Identity manages the following entities for a tenant:
- user
- role
- permissions
- permittable group
- service token (for a future version)
- certain data saved per tenant...
A user consists of the following:
- identifier (unique within the scope of the tenant)
- password hash (+ associated data like variable salt)
- password expiration date
- role
- service tokens (for a future version)
A role consists of the following:
- identifier (unique within the scope of the tenant)
- permissions
A permission consists of the following:
- whether it is for change (POST+PUT), read (GET+HEAD), or delete (DELETE)
- identifier of the permittable group being permitted
A permittable group consists of the following:
- a unique identifier usually provided by the microservice for which the permittable group is defined.
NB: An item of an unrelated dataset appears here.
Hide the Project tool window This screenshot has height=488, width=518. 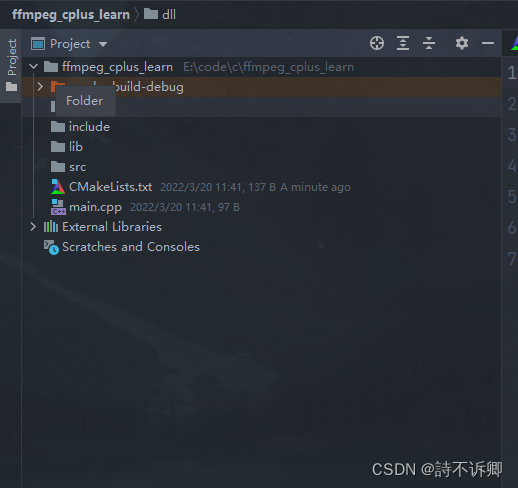tap(488, 43)
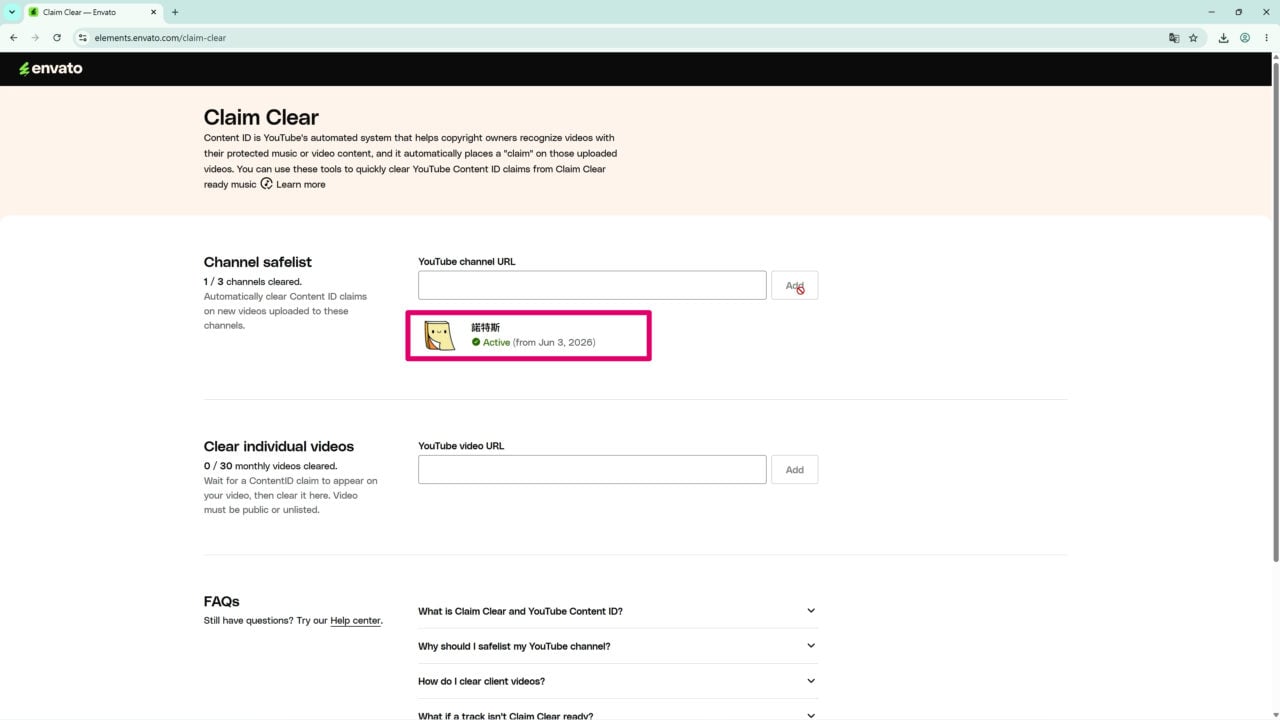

- list of URIs of endpoints included in the group (not including domain and port, but including service name and version)
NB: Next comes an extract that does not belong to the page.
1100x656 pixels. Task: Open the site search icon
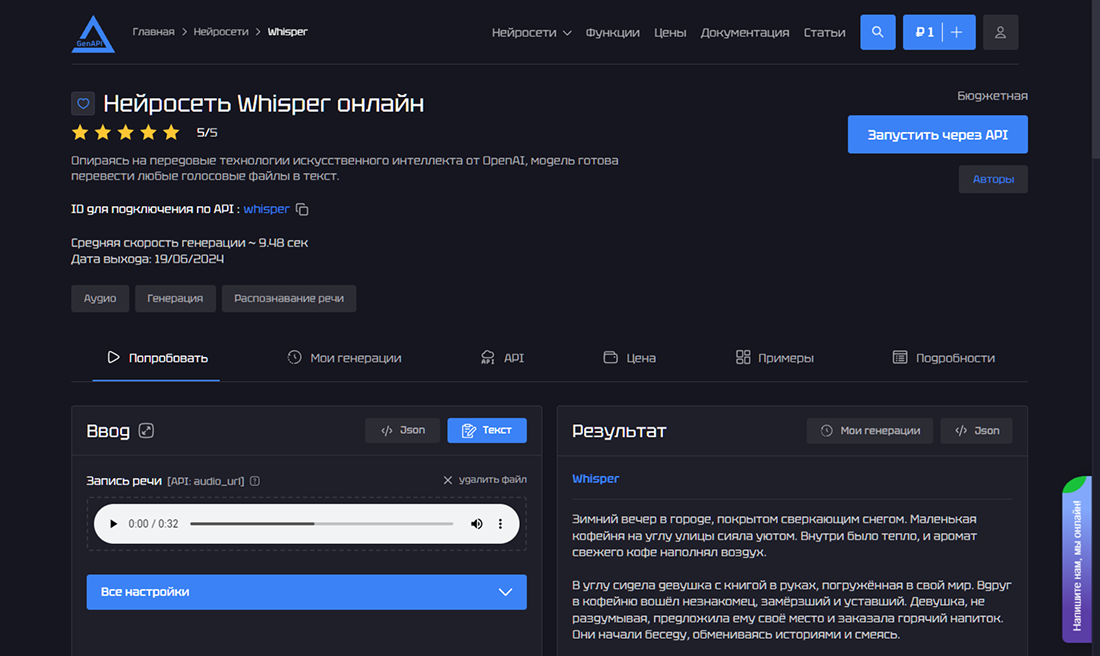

A designator consists of the following: (for a future version)
- url specifying the meaning of a placeholder in a permission url.
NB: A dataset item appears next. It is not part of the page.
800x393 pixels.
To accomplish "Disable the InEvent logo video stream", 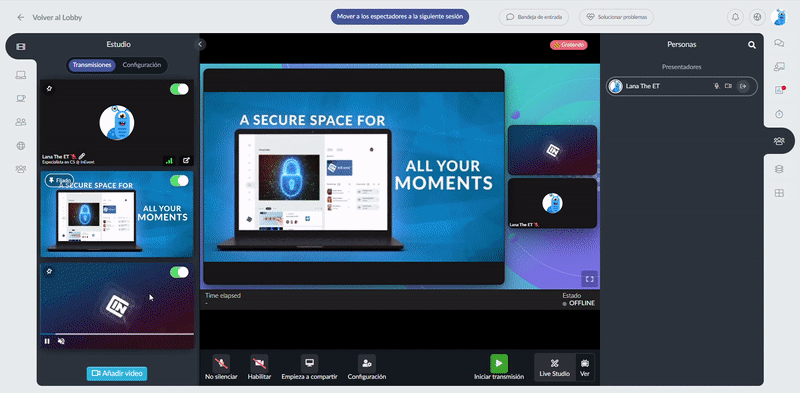I will pos(179,272).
A service token consists of the following: (for a future version)
- name (unique for the user)
- description
- role (the permissions for this role need to be a subset of the permissions for the user's role)
- creation date
- last accessed date
The data saved for the tenant in identity includes:
- public and private key used to sign tokens
- fixed salt used for server-side password hashing
- password for the admin. The admin is saved user in isis. Her permissions could be changed.
- how long a user's password is valid between password changes.
- how long the user's grace period is to change a password after it has expired.
A special note about identifiers: (for example user identifier, role name, and service token name)
- These names are used to reference their respective REST resources and must therefore URL encode to themselves.
The users "seshat" and "guest" cannot be created. They have a special meaning for anubis and are therefore reserved.
The role "disabled" cannot be created or deleted. Assigning this role to a user has the effect of taking away all that users permissions and therefore disabling him.